TASKS TO PERFORM:
**A)** List every username that appears as a post header in the bandsaw forum thread, with the date shown beside each.
**B)** Write the next part of the bandsaw forum thread, picking up after its last line.

-- START TEXT SECTION --

Yes. But. At some point, when you've sold someone a lemon, the best and ultimately cheapest support is to replace the unit with one in good working order. It's cheapest because the negative advertising will far outweigh the cost of the replacement. That's what Woodcraft should have done. I'm speaking now as a frequent customer of my local Woodcraft. If the store says it's not their problem and just shunts you to the manufacturer, they can rationalize their attitude all they want but, in the end, they will lose more and more of their business to their online rivals until their closing will just be a mercy killing.


----------



## Phil32 (Aug 31, 2018)

The solution to machine problems takes thought and analysis. What is it doing? What parts of the machine could be causing the problem? Simply exchanging parts to mollify the customer isn't analysis.


----------



## go4tech (Aug 5, 2015)

This maybe helpful.

Several years ago, I bought a returned 1412 from the folks at Laguna Tools in Orange County for a very good price.

Got it home and put Resaw King Blade on it. Long story made short, it ran much rougher (ie: vibrated) than anticipated / desired. Called Laguna. Got very much the same run around on re-crown the tires, change the tires, etc. Believe that all of these were band aides. It ran and cut acceptably. Cut could have been smoother. Was able to complete the project so all OK…..

When I had time did a lot of looking to see what was what and why. In the end, the drive belt was way, way too tight. Adjusted the motor tension and a good 90% of the vibration went away. The rest seems to be associated with what blade is installed. Took a file to the Resaw King wield. That also helped.

At this point in time, happy with purchase. Not so sure that I would be as happy if one had paid fully price.

Hope this is positive and on-going. YMMV.


----------



## ic3ss (Oct 19, 2010)

-- END TEXT SECTION --
-- START INFORMATION SHOWN --

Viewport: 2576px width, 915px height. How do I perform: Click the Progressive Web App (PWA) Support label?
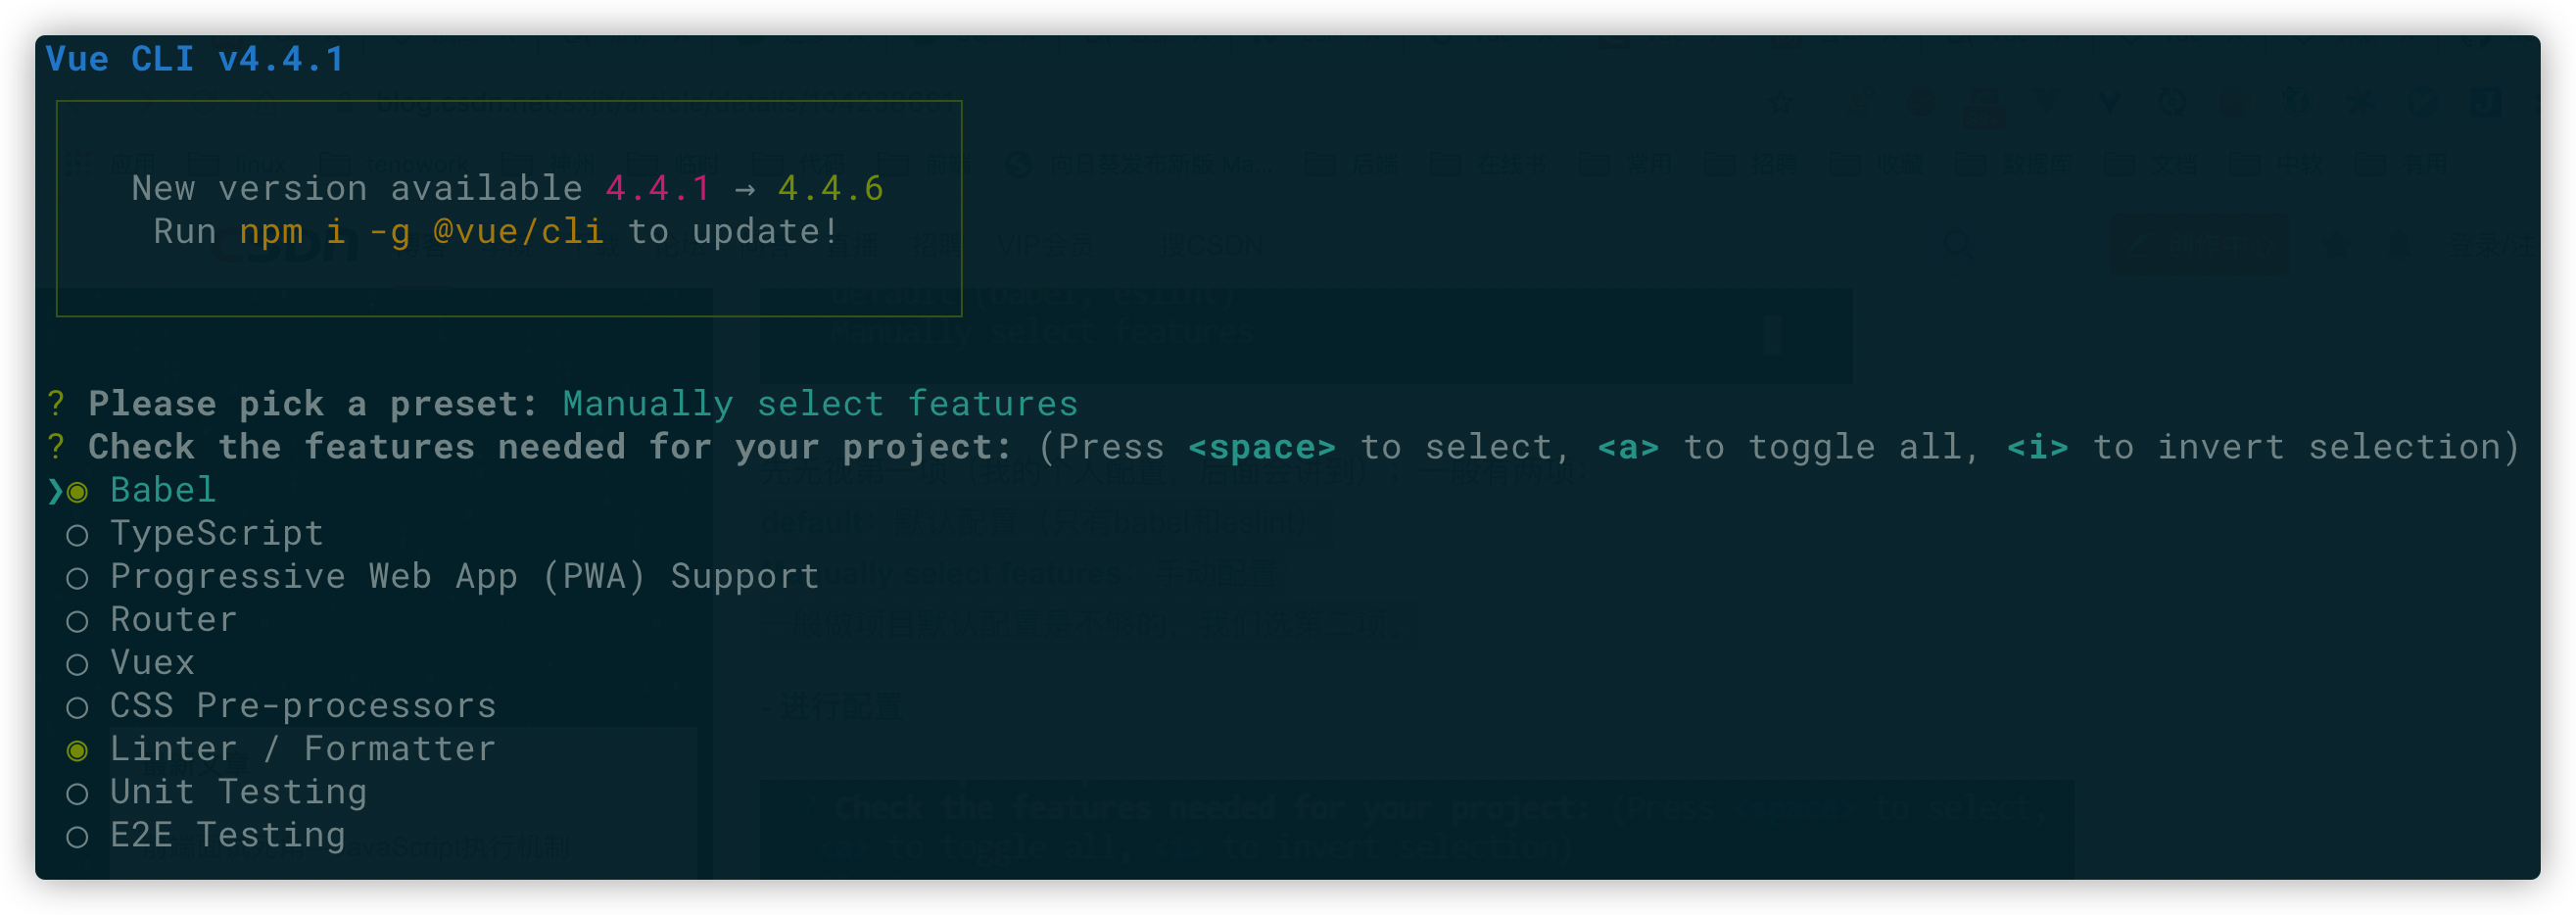(464, 576)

-- END INFORMATION SHOWN --

THE RESPONSES:
**A)**
Phil32 (Aug 31, 2018)
go4tech (Aug 5, 2015)
ic3ss (Oct 19, 2010)

**B)**
Hi guys, thanks for all of the thoughtful comments. It's really appreciated. I have updates:

I re-engaged with Laguna support and I asked for a different tech, and got one based in Texas at the manufacturing plant. I took video before of all of the measurements I took by that time and sent it to the new guy along with my vibration analysis data. He put an upper and a lower wheel in the mail and should arrive on the 15th, a few days away.

One thing that is particularly interesting to me are these two observations:

1. I ran the saw with each of the two blades I have, for several minutes to see if the strength of the vibration changed over time, and it does. It gets really strong, then begins to fade and eventually all but disappears. I almost can't feel anything at all, and it's like that for some 15 seconds or so and then gets stronger. It cycles between high and low continuously and it takes 2 minutes and 50 seconds to make one full cycle of high and low vibration.

2. The next thing I found is this: I ran the saw to the point that the vibration was lowest, then stopped it quickly with the brake, and then I marked the top of both wheels with a sharpie. Then I ran the saw for 20 seconds and stopped it, checked the marks and found that with the top wheel mark at top center again the bottom wheel is now 120 degrees counter clockwise from top. This means the wheels are not the same diameter, and not turning at the same speed. While this by itself doesn't mean much, I continued running it another 20 seconds and check it again. Now the bottom wheel is further CCW from where it was. Ran again, further CCW. Ran it until the vibration had gotten strongest, then faded to undetectable again and stopped it. The bottom wheel mark was now in line again with the top wheel.

What this means is that the vibration coming in cycles is a direct result of the wheels turning at different speeds. Each wheel has a small vibration by itself and at orientation 0 of the bottom wheel the vibrations between the two wheels are additive, making it stronger. At orientation 180 they cancel each other out making the vibration minimal. And, after 2 minutes and 50 seconds of running, as the bottom wheel comes around again it gets stronger until it peaks again at orientation 0.

Anyway, I've got to go to Arizona for a week so I'll post an update when I get back after I can test the new wheels.

Thanks for all of the interest, and help.

Wayne


----------



## 280305 (Sep 28, 2008)

Your second observation is some impressive detective work! It would sure explain why the amplitude of the vibration is cyclical as in your first observation.


----------



## Mike_190930 (Sep 30, 2019)

Really nice work chasing down the source of vibration. It got me to thinking. From the behavior you observed, I am guessing that both wheels are not balanced, otherwise the additive/subtractive cyclical behavior would be absent and you would only see a constant level of vibration.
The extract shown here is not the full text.